Nenne ausschließlich die Anzahl der Zeilen in den Datensätzen, in denen das Wort „right“ vorkommt.

☆ ☆ ☆

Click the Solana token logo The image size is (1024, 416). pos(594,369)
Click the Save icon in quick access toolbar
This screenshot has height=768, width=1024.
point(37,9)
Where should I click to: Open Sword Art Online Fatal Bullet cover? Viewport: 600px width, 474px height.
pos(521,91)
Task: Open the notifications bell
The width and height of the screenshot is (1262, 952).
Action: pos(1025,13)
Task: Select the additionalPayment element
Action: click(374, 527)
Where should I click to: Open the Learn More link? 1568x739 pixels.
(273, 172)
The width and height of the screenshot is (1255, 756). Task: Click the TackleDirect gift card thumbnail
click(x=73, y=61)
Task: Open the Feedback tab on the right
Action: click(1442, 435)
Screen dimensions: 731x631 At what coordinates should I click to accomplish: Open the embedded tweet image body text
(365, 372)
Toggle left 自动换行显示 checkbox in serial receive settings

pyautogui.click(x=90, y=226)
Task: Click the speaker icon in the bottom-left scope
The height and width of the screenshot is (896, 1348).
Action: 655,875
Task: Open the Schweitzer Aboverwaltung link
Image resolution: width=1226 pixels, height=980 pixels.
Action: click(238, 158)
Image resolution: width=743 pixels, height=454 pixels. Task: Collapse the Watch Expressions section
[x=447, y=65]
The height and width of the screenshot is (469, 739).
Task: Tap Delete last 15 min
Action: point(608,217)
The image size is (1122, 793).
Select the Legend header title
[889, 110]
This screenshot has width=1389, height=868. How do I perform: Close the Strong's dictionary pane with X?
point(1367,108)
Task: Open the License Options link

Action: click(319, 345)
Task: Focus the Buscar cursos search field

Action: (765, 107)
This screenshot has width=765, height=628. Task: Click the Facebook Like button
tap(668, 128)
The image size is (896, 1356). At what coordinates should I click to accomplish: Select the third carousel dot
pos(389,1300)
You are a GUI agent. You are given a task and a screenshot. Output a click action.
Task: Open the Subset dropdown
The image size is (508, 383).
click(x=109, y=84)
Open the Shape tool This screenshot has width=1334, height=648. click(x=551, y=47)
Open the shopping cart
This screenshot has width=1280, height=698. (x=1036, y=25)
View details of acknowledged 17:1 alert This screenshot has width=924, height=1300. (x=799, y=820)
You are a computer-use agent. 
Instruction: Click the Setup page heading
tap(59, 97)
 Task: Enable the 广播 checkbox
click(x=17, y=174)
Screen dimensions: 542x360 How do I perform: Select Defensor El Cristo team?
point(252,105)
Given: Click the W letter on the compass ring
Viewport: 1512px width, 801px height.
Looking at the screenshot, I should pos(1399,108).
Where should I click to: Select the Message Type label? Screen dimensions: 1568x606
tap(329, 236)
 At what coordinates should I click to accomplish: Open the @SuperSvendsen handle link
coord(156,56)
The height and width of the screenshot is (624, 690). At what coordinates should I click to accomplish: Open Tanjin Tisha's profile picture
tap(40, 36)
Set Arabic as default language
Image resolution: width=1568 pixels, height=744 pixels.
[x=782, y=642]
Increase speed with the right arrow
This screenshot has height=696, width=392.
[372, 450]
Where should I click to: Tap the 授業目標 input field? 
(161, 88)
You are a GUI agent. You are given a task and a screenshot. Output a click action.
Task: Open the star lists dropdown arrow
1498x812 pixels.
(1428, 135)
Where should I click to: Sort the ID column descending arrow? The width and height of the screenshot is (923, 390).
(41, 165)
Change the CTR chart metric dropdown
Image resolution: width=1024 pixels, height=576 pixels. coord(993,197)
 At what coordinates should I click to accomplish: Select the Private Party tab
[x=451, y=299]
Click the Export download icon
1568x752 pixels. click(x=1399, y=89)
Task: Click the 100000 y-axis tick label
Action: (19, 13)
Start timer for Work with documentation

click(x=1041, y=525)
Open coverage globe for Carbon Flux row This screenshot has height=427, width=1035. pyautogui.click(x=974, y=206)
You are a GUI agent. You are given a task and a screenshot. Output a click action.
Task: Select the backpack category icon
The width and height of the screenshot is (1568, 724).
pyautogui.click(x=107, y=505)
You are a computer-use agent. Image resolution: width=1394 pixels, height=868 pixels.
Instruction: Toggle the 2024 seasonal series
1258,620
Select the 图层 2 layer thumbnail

☆ ☆ ☆

▶ _Antwort_:
2